Start of Available data

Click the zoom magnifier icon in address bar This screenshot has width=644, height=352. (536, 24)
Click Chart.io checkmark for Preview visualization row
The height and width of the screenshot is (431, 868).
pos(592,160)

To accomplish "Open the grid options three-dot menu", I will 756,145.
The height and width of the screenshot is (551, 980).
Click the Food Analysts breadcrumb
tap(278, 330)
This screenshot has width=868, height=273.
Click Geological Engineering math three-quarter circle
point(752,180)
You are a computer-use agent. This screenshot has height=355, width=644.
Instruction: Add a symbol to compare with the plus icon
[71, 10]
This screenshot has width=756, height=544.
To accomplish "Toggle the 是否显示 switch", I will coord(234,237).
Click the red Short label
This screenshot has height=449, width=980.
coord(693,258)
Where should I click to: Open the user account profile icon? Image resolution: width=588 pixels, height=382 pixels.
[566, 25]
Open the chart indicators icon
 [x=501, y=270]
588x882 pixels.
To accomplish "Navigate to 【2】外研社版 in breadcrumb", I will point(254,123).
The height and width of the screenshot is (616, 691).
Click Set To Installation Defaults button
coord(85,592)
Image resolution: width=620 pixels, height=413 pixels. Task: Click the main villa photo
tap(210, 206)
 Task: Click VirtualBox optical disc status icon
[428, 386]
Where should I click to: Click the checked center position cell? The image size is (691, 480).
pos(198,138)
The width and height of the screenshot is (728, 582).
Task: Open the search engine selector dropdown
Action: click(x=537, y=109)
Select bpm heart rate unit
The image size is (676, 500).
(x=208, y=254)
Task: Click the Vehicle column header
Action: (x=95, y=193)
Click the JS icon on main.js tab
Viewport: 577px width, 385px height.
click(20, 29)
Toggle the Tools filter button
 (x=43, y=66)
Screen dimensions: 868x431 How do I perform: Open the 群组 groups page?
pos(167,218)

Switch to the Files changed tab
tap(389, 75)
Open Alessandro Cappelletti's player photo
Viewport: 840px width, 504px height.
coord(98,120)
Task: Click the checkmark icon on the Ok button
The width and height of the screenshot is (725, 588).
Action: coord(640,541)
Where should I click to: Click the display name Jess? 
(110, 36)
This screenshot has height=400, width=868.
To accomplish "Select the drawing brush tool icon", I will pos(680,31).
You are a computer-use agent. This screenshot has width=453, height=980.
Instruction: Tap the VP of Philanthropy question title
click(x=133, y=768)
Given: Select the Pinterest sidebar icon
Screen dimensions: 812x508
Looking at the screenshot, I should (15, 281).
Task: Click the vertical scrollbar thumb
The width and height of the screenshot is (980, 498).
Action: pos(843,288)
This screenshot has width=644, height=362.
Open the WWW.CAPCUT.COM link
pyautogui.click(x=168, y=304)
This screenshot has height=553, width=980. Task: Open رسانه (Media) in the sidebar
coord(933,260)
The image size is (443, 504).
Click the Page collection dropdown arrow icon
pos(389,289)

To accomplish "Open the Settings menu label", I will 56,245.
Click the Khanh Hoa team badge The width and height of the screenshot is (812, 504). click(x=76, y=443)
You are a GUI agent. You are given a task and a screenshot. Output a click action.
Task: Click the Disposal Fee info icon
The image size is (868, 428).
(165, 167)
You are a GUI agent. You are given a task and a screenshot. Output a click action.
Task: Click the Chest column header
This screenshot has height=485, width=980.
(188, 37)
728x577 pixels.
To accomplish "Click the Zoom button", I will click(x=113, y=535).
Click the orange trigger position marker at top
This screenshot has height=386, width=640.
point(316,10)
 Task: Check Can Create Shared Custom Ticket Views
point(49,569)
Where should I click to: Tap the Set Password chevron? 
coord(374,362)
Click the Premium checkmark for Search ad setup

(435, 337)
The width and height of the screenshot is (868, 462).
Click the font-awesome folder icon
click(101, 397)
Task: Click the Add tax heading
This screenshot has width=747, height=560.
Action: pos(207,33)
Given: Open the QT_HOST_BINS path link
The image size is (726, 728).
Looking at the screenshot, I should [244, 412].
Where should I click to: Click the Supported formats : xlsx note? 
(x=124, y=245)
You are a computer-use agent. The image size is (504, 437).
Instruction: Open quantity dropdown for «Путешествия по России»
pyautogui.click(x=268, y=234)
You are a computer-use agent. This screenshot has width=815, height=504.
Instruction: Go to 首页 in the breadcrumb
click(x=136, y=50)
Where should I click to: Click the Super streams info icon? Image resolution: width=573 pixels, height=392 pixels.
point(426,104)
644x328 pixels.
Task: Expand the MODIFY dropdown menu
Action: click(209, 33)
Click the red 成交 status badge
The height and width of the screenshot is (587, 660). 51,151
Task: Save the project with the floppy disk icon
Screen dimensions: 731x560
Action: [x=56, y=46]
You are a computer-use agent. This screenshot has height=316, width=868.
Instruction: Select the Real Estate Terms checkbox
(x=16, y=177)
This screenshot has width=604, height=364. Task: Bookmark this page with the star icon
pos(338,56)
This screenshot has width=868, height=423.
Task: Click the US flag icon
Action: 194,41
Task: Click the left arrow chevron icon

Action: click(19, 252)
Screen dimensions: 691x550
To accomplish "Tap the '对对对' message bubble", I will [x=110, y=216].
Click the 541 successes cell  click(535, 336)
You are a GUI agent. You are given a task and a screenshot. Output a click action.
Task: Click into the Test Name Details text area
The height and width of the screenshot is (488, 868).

End of Available data

→ What you will do: Which of the lines above hold the string "accomplish"? Copy each one.

→ Problem solution:
To accomplish "Open the grid options three-dot menu", I will 756,145.
To accomplish "Toggle the 是否显示 switch", I will coord(234,237).
To accomplish "Navigate to 【2】外研社版 in breadcrumb", I will point(254,123).
To accomplish "Select the drawing brush tool icon", I will pos(680,31).
To accomplish "Open the Settings menu label", I will 56,245.
To accomplish "Click the Zoom button", I will click(x=113, y=535).
To accomplish "Tap the '对对对' message bubble", I will [x=110, y=216].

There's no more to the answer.